The missing detail that matters for risk is the failure mode. Base has not disclosed what caused the invalid block or whether the incident stemmed from a software bug versus a consensus-related fault. Until that is clarified, the cleanest framing is that the incident is operationally resolved but not technically resolved. Traders can route again, but they do not yet know what class of problem just surfaced or what mitigation is in place.

Base also advised ecosystem node operators to restart their Base nodes to restore synchronization. That guidance implies some participants may have been out of sync even after block production resumed, which can degrade data freshness for RPC consumers and distort post-incident monitoring in the first hours after recovery.

Incident Timeline: From “Unhealthy” to “Multiple Remediation Efforts”
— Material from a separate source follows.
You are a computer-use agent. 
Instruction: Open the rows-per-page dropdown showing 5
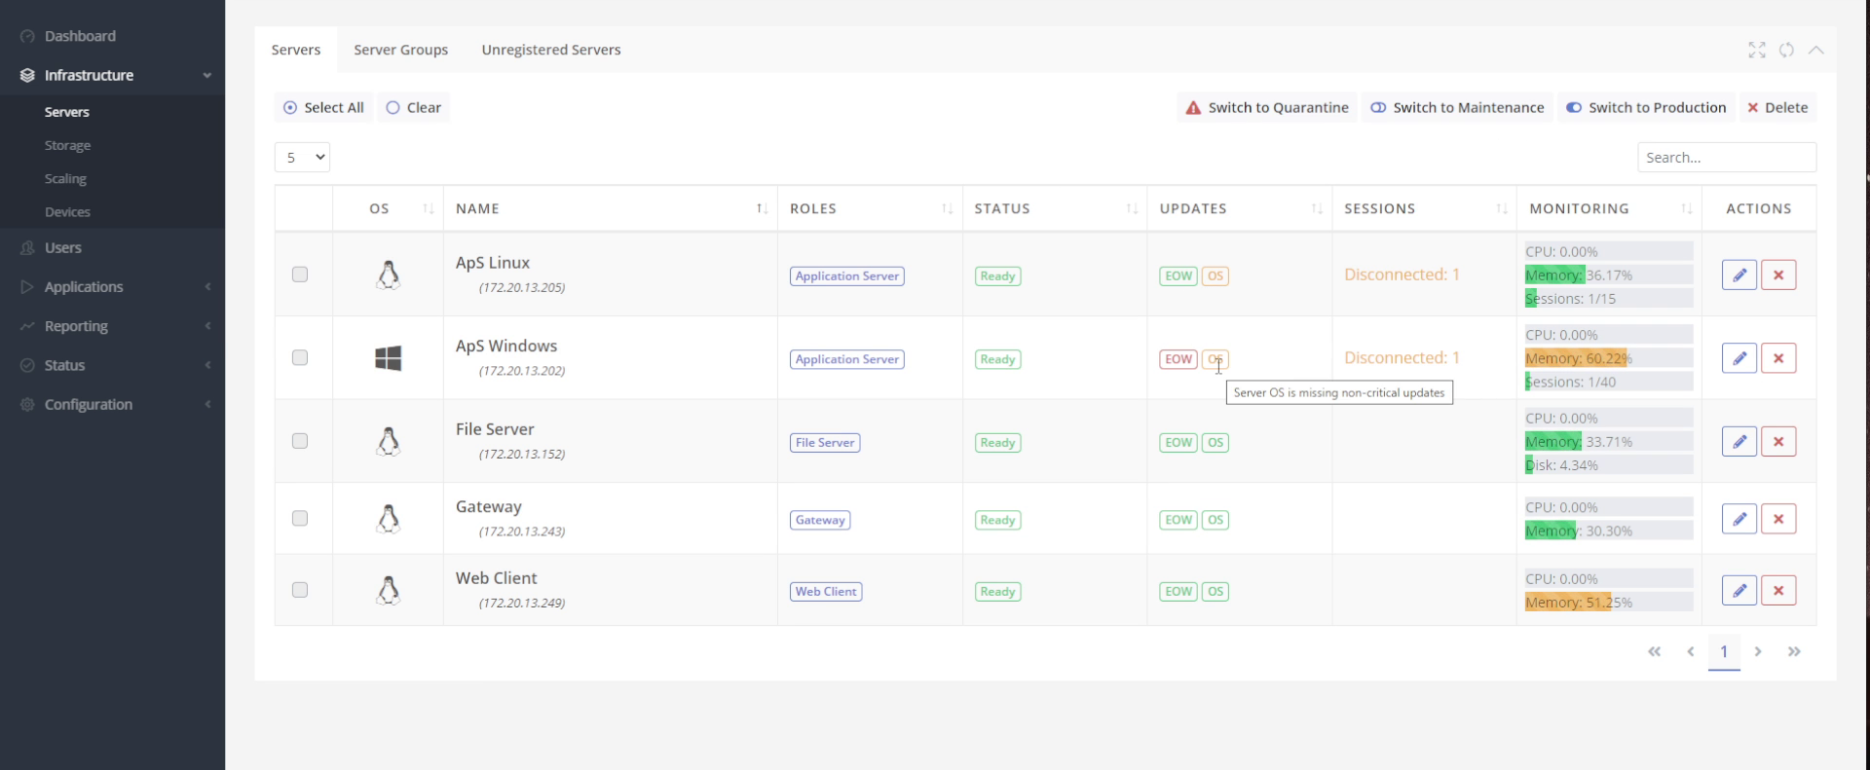tap(302, 157)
Base’s first public signal came at 16:03 UTC on June 25, when it said mainnet block production was “unhealthy.”

By 16:52 UTC, the team said it had identified a problem and was pursuing “multiple remediation efforts.” Base later said block production resumed after roughly two hours, though it did not provide an exact timestamp for full resumption.

That gap between initial degradation and confirmed recovery is the window traders care about. It is where pending transactions, bridge finality assumptions, and liquidation paths can break down, especially for systems that do not automatically fail over to alternate routes.
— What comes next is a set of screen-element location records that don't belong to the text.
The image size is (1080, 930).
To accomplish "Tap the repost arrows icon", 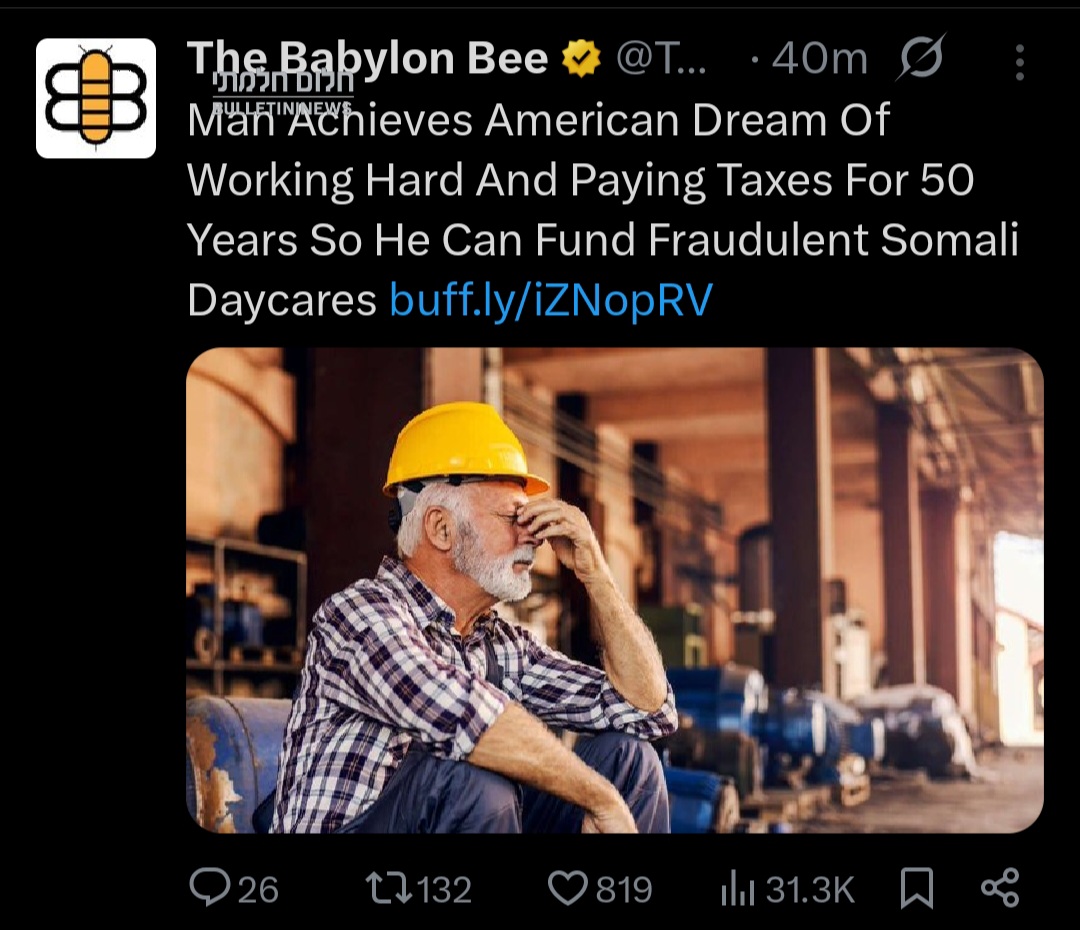I will click(x=388, y=888).
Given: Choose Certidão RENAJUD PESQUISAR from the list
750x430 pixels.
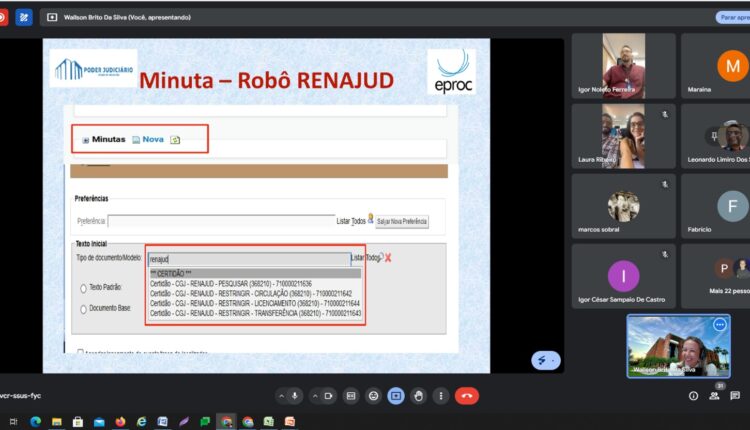Looking at the screenshot, I should click(230, 284).
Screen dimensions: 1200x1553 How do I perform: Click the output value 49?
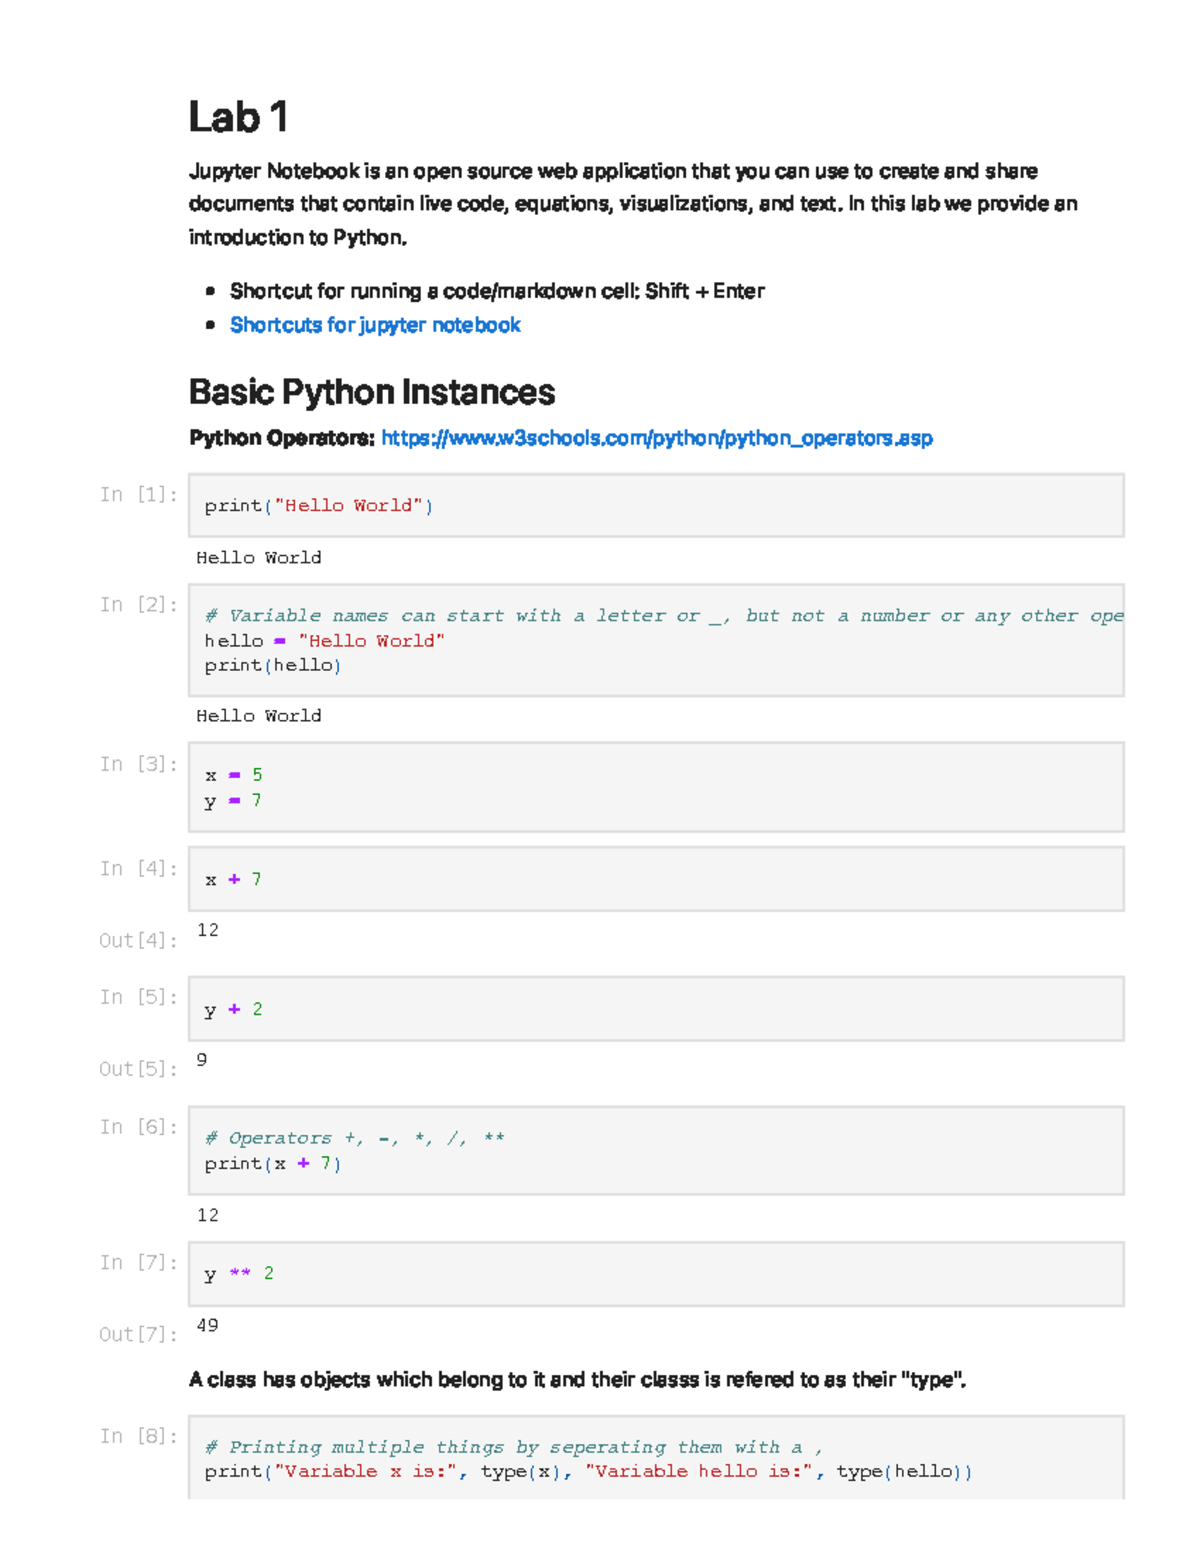208,1326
After the Restart Guidance: Signals Traders Should Track on Base

The next catalyst is Base’s follow-up update or postmortem that identifies what caused the invalid block and whether it was a software bug or a consensus-related fault. Without that, the market is left to price Base execution risk on narrative rather than a defined remediation.

Traders and operators will also want to see whether additional restart or synchronization guidance is issued for node operators and RPC providers, which would indicate lingering desync or downstream instability.

Finally, any recurrence of “unhealthy” block production status or new remediation notices in the wake of the June 25 incident would shift this from a one-off to a pattern. Base has already logged a prior outage in August 2025, so reliability is now part of the network’s tradeable risk profile, not just an engineering footnote.

Marcus Hale’s Take: Reliability Risk Returns After the August 2025 Outage

I treat a two-hour halt as a real settlement event, not a cosmetic outage. If a strategy’s critical path runs through Base, that window is where slippage, stuck bridges, and liquidation protection can fail in ways that do not show up until after the chain is “back.”

The threshold that matters is a clear postmortem that pins the invalid block to a specific failure class and ships credible mitigations. If that clarity does not arrive, this looks more like a sentiment catalyst than a fundamental shift, but it still forces desks to price Base routing risk as a recurring operational cost rather than a tail event.